8 - A parte da diferença positiva entre as mais-valias e as menos-valias, realizadas antes de 1 de Janeiro de 2001, cujo valor de realização tenha sido ou, no respectivo prazo legal, venha a ser objecto de reinvestimento em bens não reintegráveis pode, por opção do sujeito passivo, e em alternativa ao regime previsto na alínea b) do n.º 7 da Lei n.º 30-G/2000, de 29 de Dezembro, ser antecipadamente incluída na base tributável de qualquer exercício que seja anterior ao da alienação do correspondente activo a que está associada, desde que posterior a 1 de Janeiro de 2001, por metade do seu valor, nos termos previstos no artigo 45.º do Código do IRC, na redacção dada pela presente lei, mas sem exigência do novo reinvestimento subsequente consagrado neste último preceito.

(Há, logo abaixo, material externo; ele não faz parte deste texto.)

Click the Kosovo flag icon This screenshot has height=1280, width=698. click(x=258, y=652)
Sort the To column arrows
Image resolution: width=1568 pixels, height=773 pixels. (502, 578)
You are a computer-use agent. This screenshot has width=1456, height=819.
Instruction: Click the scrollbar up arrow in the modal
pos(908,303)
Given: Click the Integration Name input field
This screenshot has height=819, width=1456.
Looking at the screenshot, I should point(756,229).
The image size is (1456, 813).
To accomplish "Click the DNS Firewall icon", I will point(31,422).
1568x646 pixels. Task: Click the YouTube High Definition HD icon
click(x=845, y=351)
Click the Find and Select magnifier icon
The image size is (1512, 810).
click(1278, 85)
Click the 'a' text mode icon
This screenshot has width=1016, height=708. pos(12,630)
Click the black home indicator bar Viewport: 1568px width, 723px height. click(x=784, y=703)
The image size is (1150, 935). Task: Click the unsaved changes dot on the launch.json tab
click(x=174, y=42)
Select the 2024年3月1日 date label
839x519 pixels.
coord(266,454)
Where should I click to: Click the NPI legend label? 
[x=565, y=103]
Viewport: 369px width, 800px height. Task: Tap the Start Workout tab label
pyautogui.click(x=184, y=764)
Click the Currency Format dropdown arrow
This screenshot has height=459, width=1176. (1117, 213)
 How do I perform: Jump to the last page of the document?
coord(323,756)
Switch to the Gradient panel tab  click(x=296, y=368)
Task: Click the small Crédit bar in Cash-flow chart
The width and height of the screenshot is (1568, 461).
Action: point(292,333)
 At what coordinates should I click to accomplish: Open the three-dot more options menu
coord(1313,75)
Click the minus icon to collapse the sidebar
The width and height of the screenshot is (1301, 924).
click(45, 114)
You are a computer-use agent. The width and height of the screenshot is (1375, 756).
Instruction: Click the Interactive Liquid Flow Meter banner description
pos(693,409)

9 - A diferença positiva entre as mais-valias e as menos-valias realizadas no exercício de 2001 nos termos do artigo 45.º do Código do IRC, na redacção da Lei n.º 30-G/2000, de 29 de Dezembro, e do Decreto-Lei n.º 198/2001, de 3 de Julho, pode, por opção do sujeito passivo, ser incluída na base tributável do exercício de 2001, por metade do seu valor, nos termos e condições previstos no artigo 45.º do Código do IRC, na redacção dada pela presente lei.
10 - São revogados os artigo 84.º e 86.º do Código do IRC.
11 - A nova redacção da alínea h) do n.º 1 do artigo 88.º, da alínea d) do n.º 1 do artigo 90.º, e das alíneas a) e b) do n.º 5 do artigo 112.º apenas é aplicável a partir de l de Janeiro de 2003.